The U.S. Tax Court today released an opinion holding that the taxpayer’s gross receipts from the leasing of processed marine seismic data during 2008 were not eligible for the then-available deduction under section 199(c)(5).
The case is: TGS-NOPEC Geophysical Co. v. Commissioner, 155 T.C. No. 3 (August 26, 2020). Read the Tax Court’s opinion [PDF 150 KB]
The taxpayer was engaged in the business of acquiring, processing, and licensing marine seismic data, and during 2008 earned revenue by licensing the processed seismic data to companies in the oil and gas industry.

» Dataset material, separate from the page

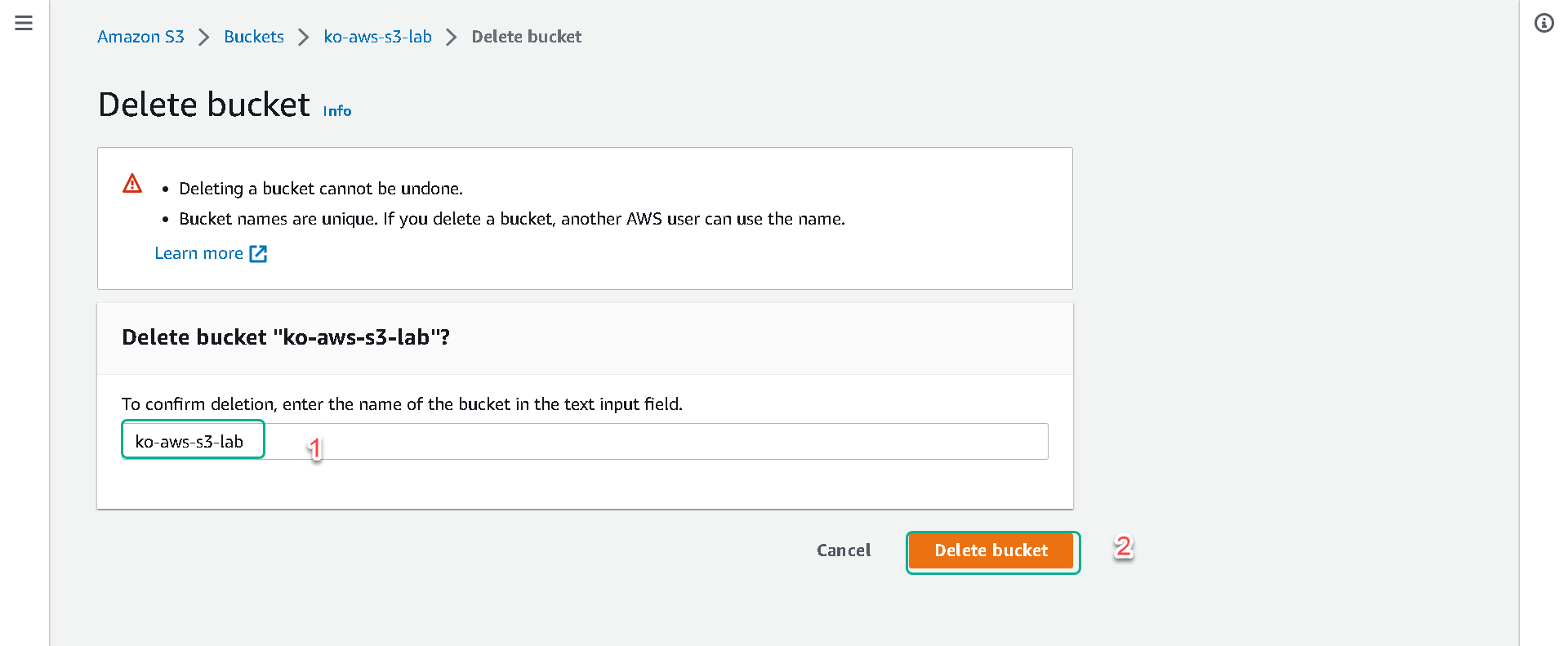Click the external link icon beside Learn more
Image resolution: width=1568 pixels, height=646 pixels.
pyautogui.click(x=258, y=253)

The taxpayer claimed on its Form 1120, U.S. Corporation Income Tax Return, for 2008, a domestic production activities deduction (DPAD) under section 199 of approximately $1.95 million on the basis of domestic production gross receipts (DPGR) of $74 million. [Section 199 was repealed for tax years beginning after December 31, 2017, by the 2017 tax law (Pub. L. No. 115-97) or the law that is often referred to as the “Tax Cuts and Jobs Act” (TCJA).]
The IRS disallowed the taxpayer’s claimed deduction under section 199 for the 2008 tax year based on a determination that the gross receipts from the leasing of processed marine seismic data were not considered to be eligible DPGR.
The Tax Court today issued an opinion agreeing with the IRS that the taxpayer’s processed marine seismic data was not qualifying production property within the meaning of section 199(c)(5) because it was neither tangible personal property nor a sound recording.